In Bethel…Baal worship was prominent and the people prayed to a golden calf. Jeroboam set up Bethel as a national shrine. After the split of the northern and southern kingdoms, Jeroboam established a religion that would appease his people. Baal worship became popular. It allowed for perverse acts and arrogance of nature. It did not call for people to be accountable to anyone but themselves. It said by any means necessary without consciousness. It was accepting of all, it lacked conviction; therefore, it was what was popular choice.

The Israelites had chosen to forget about God and to choose their own standards for living. They chose their own measure of what success was and how to attain it.

God called Amos into a prosperous situation to speak a convicting message. God called Amos to prophesy to a people who were comfortable being conceited and proud of being pompous. God called Amos to prophesy to people who were setting their own measure of righteousness. The Israelites were setting their own plumb line.

By whose line do you measure yourself today? Is it the world’s plumb line or God’s plumb line?

You see a plumb line is a cord tied onto a weight that ancient construction workers used as a tool to build a truly vertical wall. To see if it was straight, built correctly, without flaw. In Amos 7, we see God holding His plumb line next to the spiritual condition of Israel.

Walk with me through 2 points that God would have me lift from our text this morning.

POINT 1: Crooked walls

Every now and then, I am able to catch an episode of the improvisational show Whose Line Is It Anyway, hosted by Drew Carey. Audience members are able to participate in several instances and the actors easily play off the scenarios or the actions of the audience members. The show offers a half hour of sheer enjoyment and it shows us just how quickly people are able to conform to any given situation.
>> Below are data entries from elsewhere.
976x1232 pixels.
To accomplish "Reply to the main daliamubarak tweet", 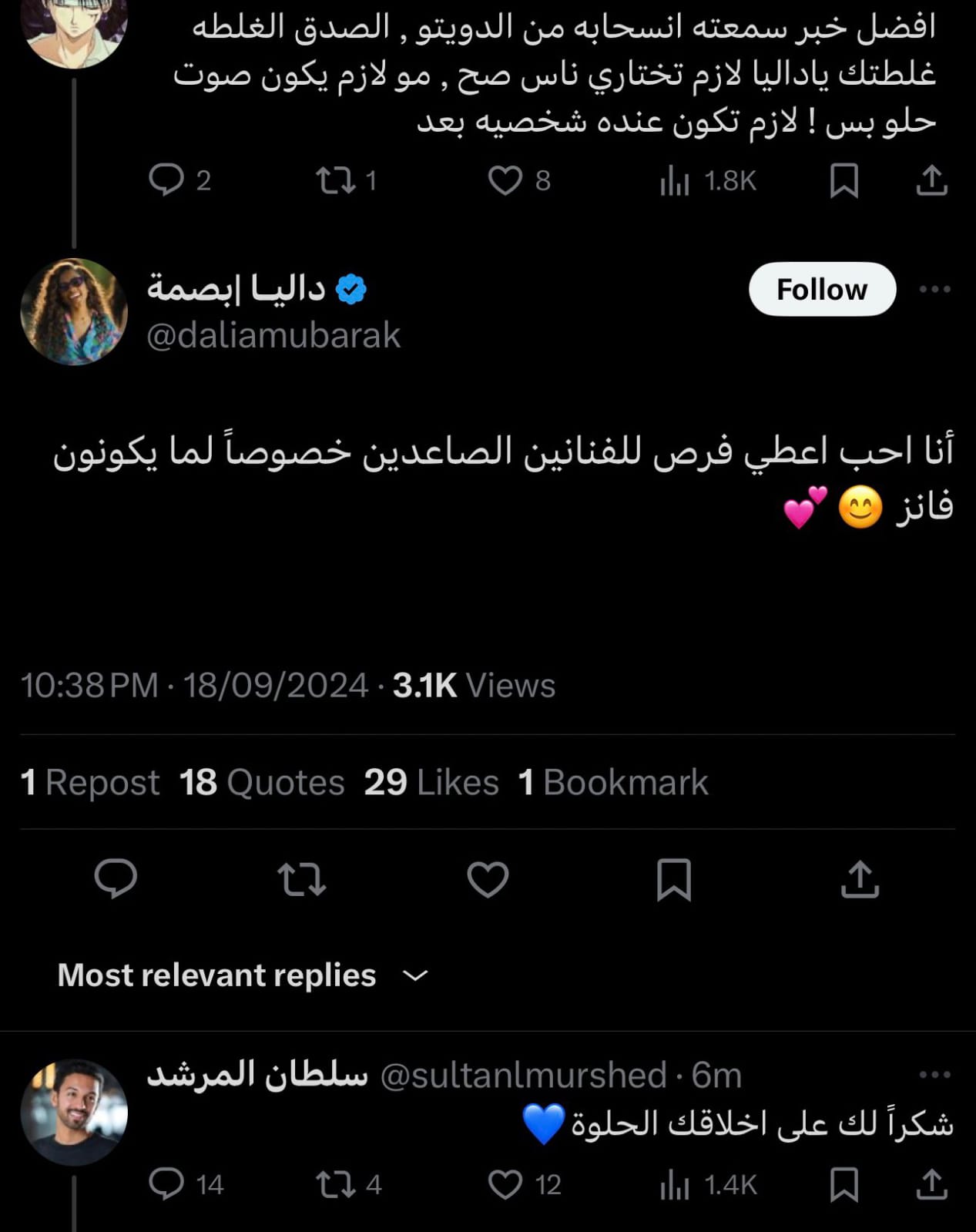I will [x=116, y=879].
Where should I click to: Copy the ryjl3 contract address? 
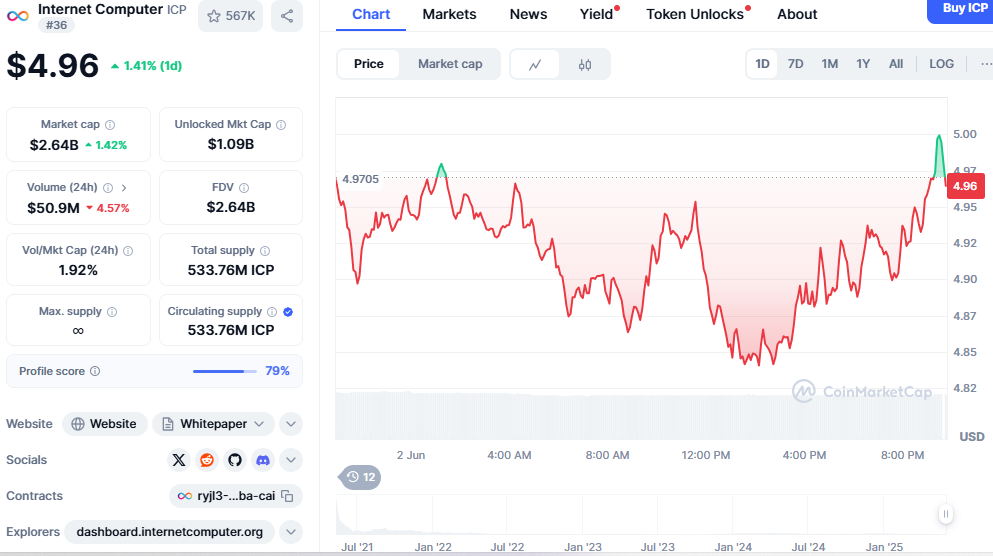click(x=287, y=496)
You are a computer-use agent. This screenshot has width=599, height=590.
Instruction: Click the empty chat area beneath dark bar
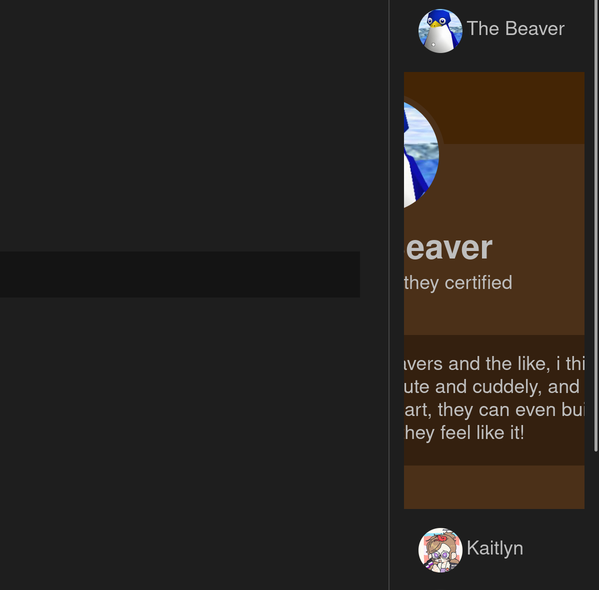pyautogui.click(x=193, y=443)
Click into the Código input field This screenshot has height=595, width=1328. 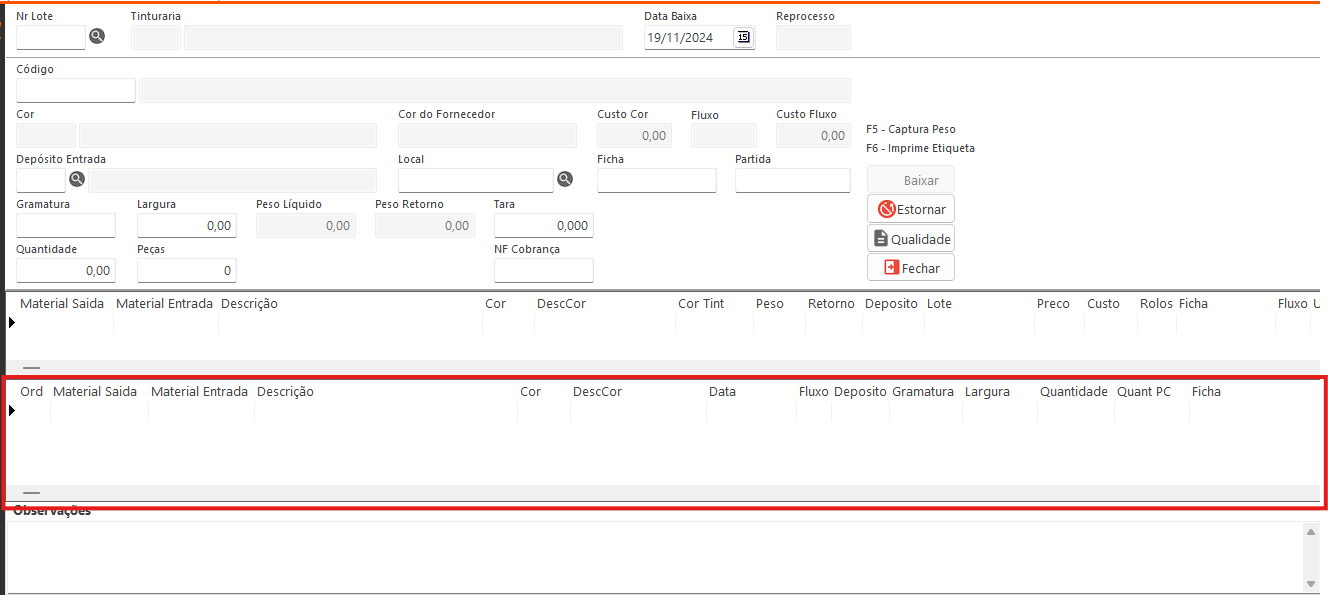point(75,90)

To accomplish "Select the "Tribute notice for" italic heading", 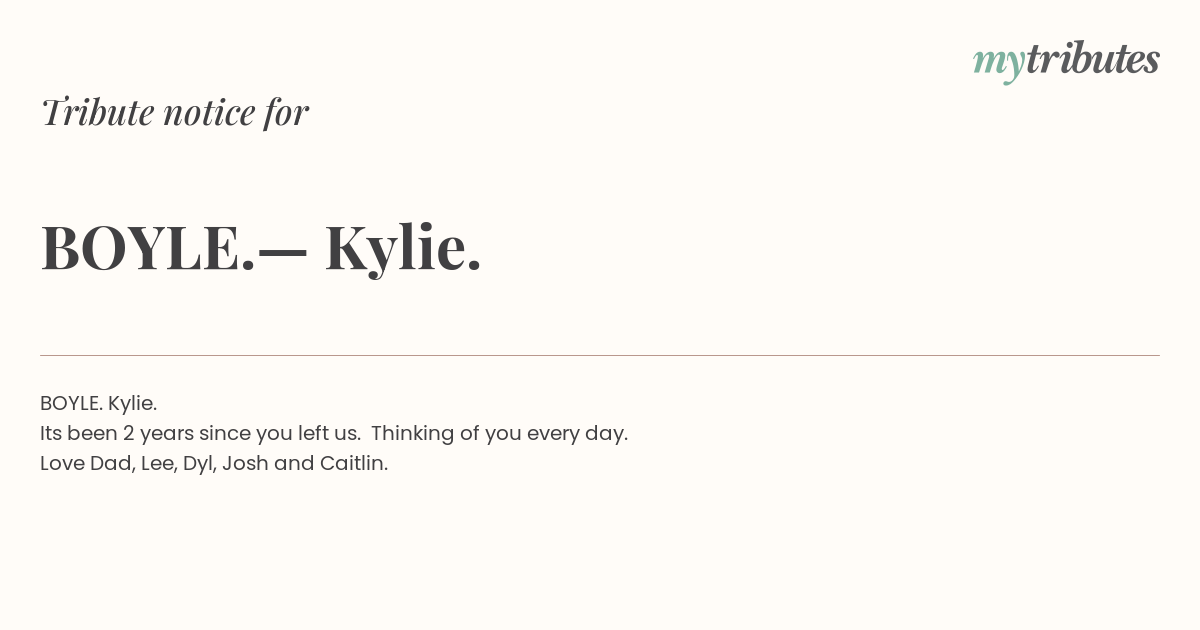I will [174, 112].
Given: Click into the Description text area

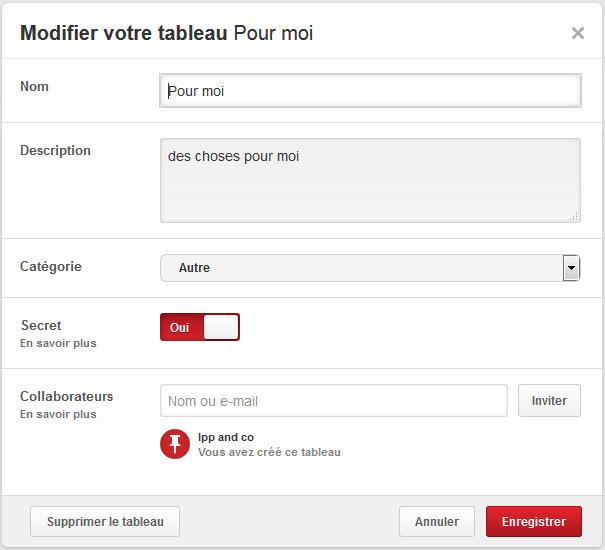Looking at the screenshot, I should (x=370, y=180).
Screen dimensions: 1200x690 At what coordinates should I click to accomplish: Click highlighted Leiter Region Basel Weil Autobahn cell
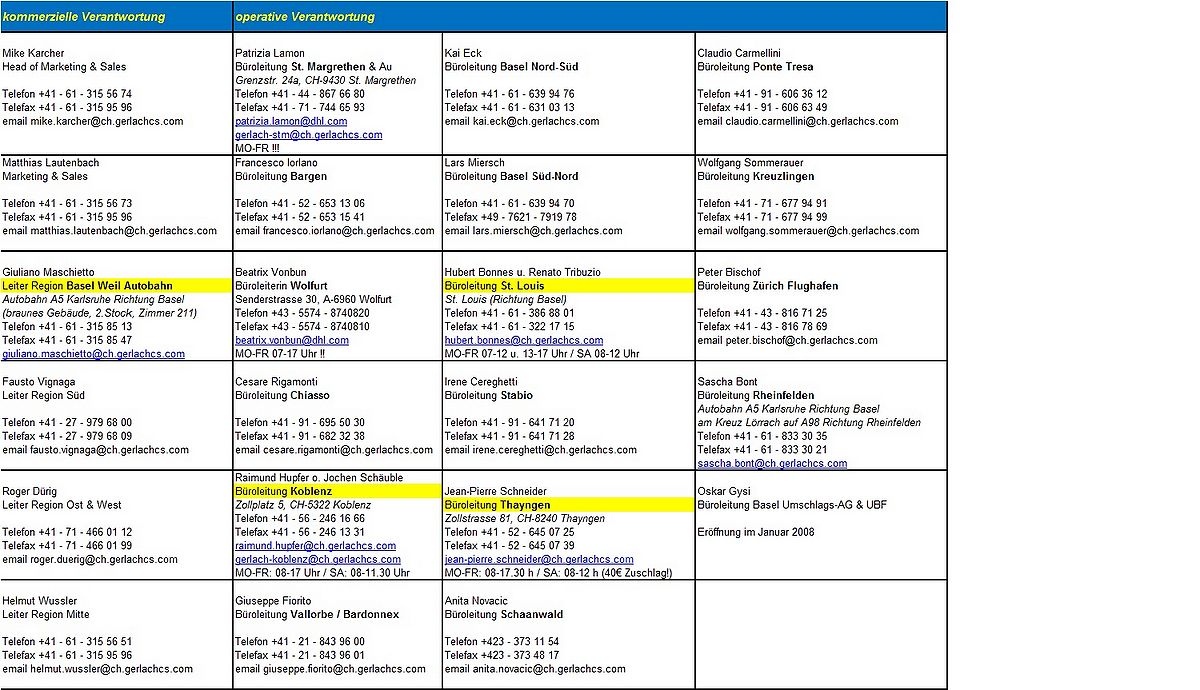click(117, 286)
I realized that every day we are actors conforming to situations. We go from one situation in our lives to the next creating a number of impromptu characters. The persons that we create may be harmless people. They are the mother, sister, and daughter; the son, brother, uncle and father…the pastor, the wife, and the teenager struggling to be an individual; the steward, the caregiver, the employee, the teacher, and the trustee; the student…the housekeeper, the cook, and the chauffeur. We are Wonder Woman and Superman to all who look at us from the outside, but are we “plumb” with God on the inside. The popular slogan WWJD has taken the world by storm. It reminds us that it is our struggle each day to ask ourselves “What Would Jesus Do” with every situation in our lives. We struggle constantly to be the men and women that God calls us to be.